By drilling down on the ITEM_CAT01 by Item, the algorithm correctly calculates the Variation Percentage (Figure 4

Figure 4

3.3 Rules

Rules are sets of formulas defined by members of the same Entity. A rule is always associated with a single Entity and can be applied to any data block with that entity as a dimension in its structure.

3.3.1   Why and when using a RULE instead of a dataflow?

It’s always recommended that you use rules when the target and the factors used for the calculation are part of the same Entity. To execute the same through a dataflow, combining different functionality such as selection and referring to and applying them in a specific sequence creates multiple dataflow steps.

Example: the Gross Profit is calculated as the Revenues minus the Cost of Goods Sold.
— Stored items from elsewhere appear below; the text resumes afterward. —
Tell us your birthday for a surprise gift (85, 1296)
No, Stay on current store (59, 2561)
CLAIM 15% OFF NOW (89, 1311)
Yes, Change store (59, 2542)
These three measures are included inside the same entity P&L Account, and a rule is created based on this Entity.

Figure 5

Two Cubes share the P&L Account dimension: the Actual and the Budget.

The P&L rule can be applied to both the Cubes, and the Gross Profit is then automatically calculated without creating additional data-model structures and related dataflows steps.

Figure 6

3.3.2   Drill-down functionality for rules

The drill down can’t be applied to cells calculated through a rule. The drill down works as expected for all the other lines that are not the result of a rule.

Figure 7

To allow the drill down on these cases, it’s necessary to consolidate the rule in a dataflow procedure. In this way, the rule is applied during the execution of the dataflow, and the result is physically stored, and the drill down applicable.

The consolidation through dataflow requires high resource consumption, which can lead to low performance. It’s advised to consider the rule consolidation only in the case described above or when the result is needed as a source for other calculations. In all the other cases, it is sufficient to apply the rule directly in the dataview.

4.   Conclusion

Except for the cases described above, where there is no alternative to the dataflow, it is always advisable to use on-the-fly calculations:

  • They are automatically calculated and refreshed at the layout level.
  • There is no need for the user to press any buttons to run procedures to refresh or trigger the calculation.
  • There is no need for the developer to create ad hoc structures and complex dataflow to achieve the same result. This is also affecting the data model size.
  • They are predefined formulas, so they can easily be configured, managed, and maintained.